Collected data
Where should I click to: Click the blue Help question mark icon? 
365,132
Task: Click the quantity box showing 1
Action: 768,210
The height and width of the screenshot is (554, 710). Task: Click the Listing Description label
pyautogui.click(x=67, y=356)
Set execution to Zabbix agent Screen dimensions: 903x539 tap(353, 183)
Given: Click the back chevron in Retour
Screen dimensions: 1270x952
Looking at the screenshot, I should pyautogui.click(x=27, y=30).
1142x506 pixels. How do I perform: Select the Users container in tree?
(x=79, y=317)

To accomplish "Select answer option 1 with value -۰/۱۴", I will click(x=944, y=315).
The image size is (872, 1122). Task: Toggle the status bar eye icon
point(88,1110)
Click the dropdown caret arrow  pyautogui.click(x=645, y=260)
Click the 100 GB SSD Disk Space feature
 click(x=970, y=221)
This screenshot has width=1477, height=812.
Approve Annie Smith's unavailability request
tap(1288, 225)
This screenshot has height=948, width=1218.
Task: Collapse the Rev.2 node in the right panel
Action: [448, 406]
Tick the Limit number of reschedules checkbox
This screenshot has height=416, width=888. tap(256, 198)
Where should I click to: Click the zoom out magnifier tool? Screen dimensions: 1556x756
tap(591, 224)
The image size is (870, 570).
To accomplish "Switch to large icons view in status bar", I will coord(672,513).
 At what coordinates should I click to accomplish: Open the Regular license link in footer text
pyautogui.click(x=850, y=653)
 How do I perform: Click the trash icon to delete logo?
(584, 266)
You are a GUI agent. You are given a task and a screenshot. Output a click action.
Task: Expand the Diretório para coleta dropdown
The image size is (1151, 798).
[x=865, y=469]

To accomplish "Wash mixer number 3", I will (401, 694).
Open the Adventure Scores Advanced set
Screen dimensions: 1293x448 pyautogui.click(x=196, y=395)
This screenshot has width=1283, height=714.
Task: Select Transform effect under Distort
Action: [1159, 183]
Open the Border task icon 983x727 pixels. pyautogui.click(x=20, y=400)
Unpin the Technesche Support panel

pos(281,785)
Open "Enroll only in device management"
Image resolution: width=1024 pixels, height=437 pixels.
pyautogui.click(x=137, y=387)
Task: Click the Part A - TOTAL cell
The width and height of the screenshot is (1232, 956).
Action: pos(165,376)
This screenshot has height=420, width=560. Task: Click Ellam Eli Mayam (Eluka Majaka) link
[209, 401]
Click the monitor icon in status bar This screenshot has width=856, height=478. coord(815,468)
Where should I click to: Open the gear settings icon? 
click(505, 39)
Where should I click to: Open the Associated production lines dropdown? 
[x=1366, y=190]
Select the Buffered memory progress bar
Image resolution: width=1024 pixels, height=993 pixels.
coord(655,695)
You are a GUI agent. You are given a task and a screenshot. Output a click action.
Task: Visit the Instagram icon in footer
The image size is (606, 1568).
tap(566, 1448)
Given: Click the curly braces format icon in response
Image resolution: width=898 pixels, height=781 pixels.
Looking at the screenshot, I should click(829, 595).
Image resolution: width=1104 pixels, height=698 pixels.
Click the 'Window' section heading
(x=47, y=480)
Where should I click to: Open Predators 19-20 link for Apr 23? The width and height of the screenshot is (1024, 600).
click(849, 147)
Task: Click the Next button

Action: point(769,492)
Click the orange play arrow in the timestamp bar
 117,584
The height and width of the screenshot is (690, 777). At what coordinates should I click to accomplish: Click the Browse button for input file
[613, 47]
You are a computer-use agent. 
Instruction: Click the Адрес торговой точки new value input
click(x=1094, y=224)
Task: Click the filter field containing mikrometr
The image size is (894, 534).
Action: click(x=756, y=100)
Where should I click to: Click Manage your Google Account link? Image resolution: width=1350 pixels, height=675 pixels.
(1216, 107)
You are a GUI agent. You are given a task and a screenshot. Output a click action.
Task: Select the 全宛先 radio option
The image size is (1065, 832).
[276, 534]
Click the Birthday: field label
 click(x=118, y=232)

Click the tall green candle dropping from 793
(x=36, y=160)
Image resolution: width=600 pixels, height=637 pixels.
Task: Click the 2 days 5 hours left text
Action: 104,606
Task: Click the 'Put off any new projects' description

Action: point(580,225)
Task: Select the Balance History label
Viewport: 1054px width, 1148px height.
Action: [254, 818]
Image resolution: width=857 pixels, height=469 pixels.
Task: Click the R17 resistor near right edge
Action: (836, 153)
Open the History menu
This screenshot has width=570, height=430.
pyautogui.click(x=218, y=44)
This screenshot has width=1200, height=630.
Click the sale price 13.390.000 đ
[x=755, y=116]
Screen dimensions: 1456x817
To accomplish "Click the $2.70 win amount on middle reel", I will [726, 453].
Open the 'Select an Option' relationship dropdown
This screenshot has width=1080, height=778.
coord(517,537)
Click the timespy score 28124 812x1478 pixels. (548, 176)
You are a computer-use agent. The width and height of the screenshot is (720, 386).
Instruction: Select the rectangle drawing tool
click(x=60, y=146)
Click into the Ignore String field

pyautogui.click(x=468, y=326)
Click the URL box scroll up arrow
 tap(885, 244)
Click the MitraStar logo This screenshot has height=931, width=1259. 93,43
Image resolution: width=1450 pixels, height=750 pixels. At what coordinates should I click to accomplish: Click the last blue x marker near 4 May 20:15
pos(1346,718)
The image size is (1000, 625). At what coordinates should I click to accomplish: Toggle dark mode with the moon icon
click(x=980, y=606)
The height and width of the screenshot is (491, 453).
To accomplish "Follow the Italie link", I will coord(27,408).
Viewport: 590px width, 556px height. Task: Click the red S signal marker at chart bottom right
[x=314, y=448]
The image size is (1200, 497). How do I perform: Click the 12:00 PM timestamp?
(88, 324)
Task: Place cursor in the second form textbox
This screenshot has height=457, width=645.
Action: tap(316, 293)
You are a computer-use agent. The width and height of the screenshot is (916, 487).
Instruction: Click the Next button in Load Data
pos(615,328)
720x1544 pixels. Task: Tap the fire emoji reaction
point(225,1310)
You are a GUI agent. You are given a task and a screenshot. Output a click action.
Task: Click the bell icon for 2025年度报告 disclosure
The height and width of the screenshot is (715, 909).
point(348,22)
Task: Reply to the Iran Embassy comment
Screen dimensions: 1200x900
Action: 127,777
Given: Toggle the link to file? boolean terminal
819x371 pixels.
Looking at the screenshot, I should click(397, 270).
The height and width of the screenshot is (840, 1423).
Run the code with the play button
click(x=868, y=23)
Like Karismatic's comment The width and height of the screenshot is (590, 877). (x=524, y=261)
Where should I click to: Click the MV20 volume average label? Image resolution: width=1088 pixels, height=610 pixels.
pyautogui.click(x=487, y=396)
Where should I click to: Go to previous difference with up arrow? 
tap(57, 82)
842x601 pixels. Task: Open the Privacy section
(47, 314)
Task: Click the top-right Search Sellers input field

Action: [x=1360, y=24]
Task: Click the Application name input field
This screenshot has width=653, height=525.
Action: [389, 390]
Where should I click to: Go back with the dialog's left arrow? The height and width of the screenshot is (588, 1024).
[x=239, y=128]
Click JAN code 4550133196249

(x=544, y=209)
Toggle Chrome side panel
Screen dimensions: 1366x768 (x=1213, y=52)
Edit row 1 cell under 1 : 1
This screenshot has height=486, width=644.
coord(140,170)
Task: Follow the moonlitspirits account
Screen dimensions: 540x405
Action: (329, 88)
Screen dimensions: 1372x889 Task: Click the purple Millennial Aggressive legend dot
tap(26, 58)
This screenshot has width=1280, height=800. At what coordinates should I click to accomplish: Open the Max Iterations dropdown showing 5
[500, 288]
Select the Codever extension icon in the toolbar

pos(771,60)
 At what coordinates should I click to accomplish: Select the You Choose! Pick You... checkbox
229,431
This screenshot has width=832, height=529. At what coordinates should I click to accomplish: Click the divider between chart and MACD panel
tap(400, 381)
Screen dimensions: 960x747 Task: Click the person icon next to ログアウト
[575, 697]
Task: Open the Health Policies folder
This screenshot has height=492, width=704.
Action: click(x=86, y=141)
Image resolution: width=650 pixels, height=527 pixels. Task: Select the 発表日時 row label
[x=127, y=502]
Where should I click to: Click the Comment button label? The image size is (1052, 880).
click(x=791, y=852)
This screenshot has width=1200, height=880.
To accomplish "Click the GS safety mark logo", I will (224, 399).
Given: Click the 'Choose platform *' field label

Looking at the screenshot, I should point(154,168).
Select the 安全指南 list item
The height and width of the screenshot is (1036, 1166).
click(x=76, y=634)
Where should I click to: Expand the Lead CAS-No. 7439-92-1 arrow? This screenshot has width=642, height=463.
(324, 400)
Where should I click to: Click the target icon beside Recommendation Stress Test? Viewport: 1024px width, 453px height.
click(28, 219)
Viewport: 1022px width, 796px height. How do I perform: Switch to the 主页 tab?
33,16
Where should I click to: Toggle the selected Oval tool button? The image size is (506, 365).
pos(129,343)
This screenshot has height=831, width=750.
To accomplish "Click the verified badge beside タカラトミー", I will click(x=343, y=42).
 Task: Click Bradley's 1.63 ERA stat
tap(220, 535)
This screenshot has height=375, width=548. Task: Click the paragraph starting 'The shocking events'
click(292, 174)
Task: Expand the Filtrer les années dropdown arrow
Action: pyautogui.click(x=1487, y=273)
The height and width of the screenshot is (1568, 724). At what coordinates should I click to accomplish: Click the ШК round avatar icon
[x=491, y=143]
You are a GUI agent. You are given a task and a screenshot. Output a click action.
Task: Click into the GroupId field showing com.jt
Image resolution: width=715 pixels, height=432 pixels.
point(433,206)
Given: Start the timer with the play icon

WORK ITEM -> Could you transcribe the entries above word for word, from the line with "is (916, 487)." down to the line with "Task: Click the bell", keeping both?

ANSWER BOX ->
You are a computer-use agent. The width and height of the screenshot is (916, 487).
Instruction: Click the Next button in Load Data
pos(615,328)
720x1544 pixels. Task: Tap the fire emoji reaction
point(225,1310)
You are a GUI agent. You are given a task and a screenshot. Output a click action.
Task: Click the bell icon for 2025年度报告 disclosure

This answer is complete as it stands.